Even God is not safe from gender-inclusive language in this era of hyper-political correctness. Two of the nation’s top divinity schools are urging professors to strip away the male pronouns when referring to God and aim for more of an “exploration of fresh language for God.”
HeatStreet discovered that in the 2016-2017 Vanderbilt catalog, the divinity school has decided to “continuously and explicitly” use “inclusive language, especially in relation to the Divine” as a means “to mitigate sexism.”
This isn’t necessarily a new concept as these guidelines surfaced in 1999, according to divinity school Dean Melissa Snarr.

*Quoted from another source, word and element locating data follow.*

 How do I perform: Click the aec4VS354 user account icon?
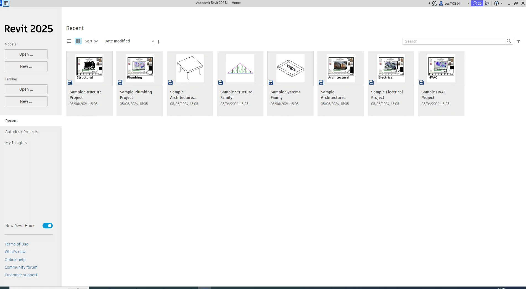pyautogui.click(x=441, y=3)
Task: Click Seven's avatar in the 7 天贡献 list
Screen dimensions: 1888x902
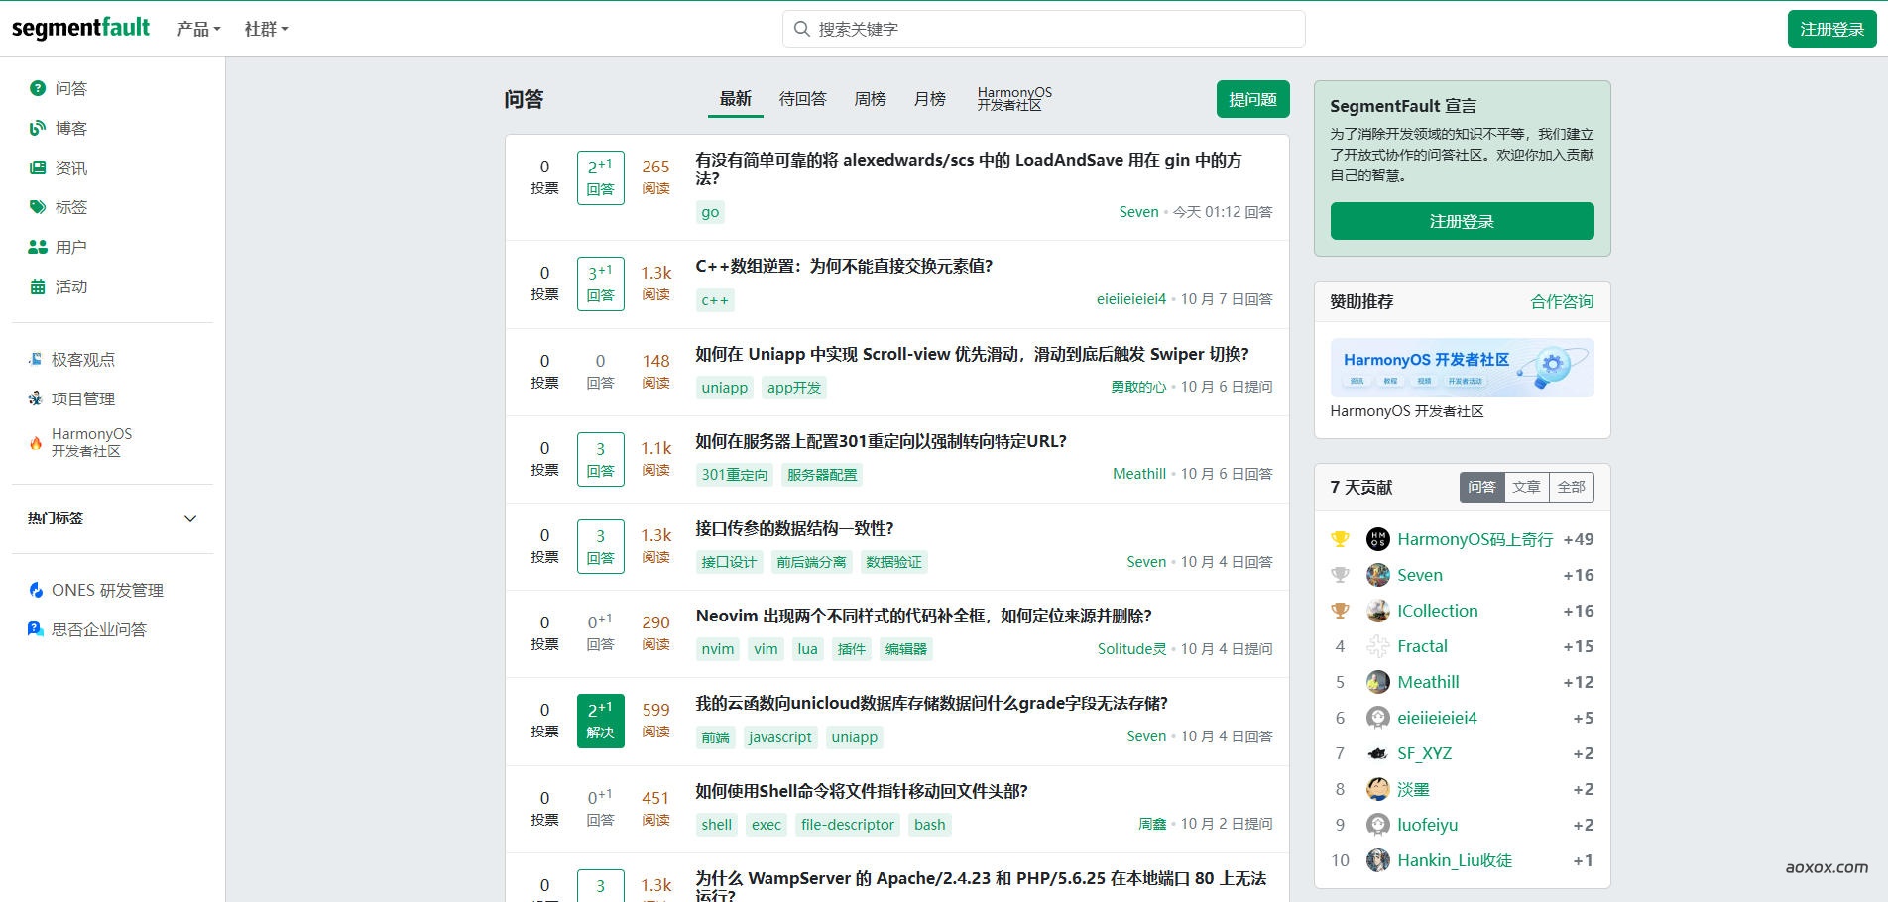Action: tap(1377, 575)
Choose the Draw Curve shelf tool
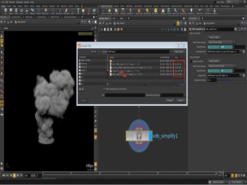This screenshot has width=247, height=185. [59, 11]
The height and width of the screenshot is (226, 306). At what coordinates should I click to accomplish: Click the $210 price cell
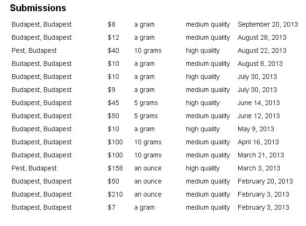point(115,194)
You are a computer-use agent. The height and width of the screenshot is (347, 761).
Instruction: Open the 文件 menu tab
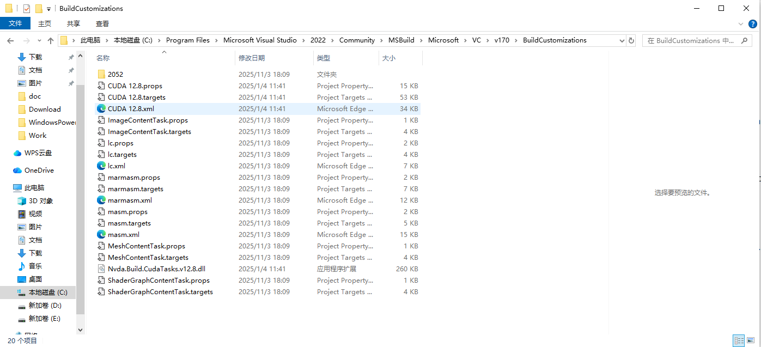(15, 23)
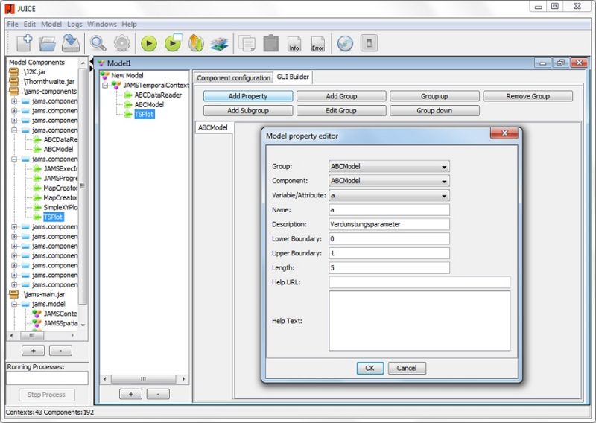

The older document stressed that every name for God wasn’t always gendered and stated “masculine titles, pronouns, and imagery for God have served as a cornerstone for the patriarchy.”
It’s reported that Vanderbilt isn’t making this change a requirement and Snarr says, “It is up to the individual professor’s interpretation for their classes and is suggestive rather than mandatory.”
Duke’s divinity school guidelines are similar, calling for “developing a more inclusive language about God” and avoiding masculine pronouns. “God” or “Godself” will suffice.
Instead of saying “God the father,” a professor at Duke is encouraged to say, “God the parent.” Another example: “God is the father who welcomes his son, but she is also the woman searching for the lost coin.”
Duke’s guidelines admit the gender-neutral language “can sound clumsy,” but adds that it’s “largely due to the fact that we are in a transitional period with our use of language.” In due time, Duke hopes it will become the norm: “Imagination, patience, and diligence are required in order to use language that expands and enriches our understanding of God.”